Exercise directions
Every line below needs to be transcribed without alteration, and no image may be carried over.
*** Information given Section Begins ***
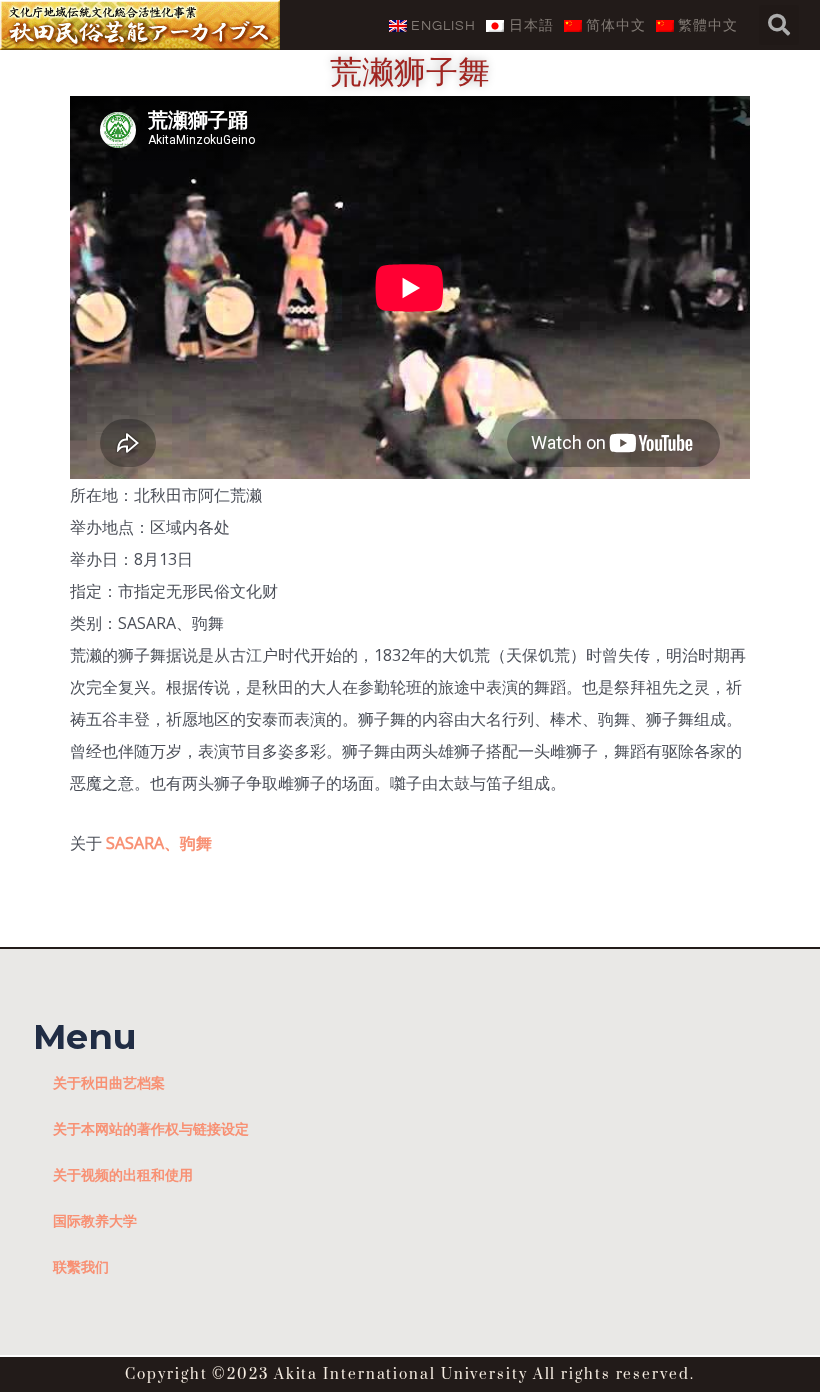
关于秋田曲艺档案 (109, 1082)
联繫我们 (81, 1266)
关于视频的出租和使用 (123, 1174)
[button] (779, 25)
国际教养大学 (95, 1220)
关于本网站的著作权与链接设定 (151, 1128)
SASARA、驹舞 (159, 843)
*** Information given Section Ends ***
Solution for this problem
关于秋田曲艺档案 (109, 1082)
联繫我们 (81, 1266)
关于视频的出租和使用 (123, 1174)
[button] (779, 25)
国际教养大学 (95, 1220)
关于本网站的著作权与链接设定 (151, 1128)
SASARA、驹舞 (159, 843)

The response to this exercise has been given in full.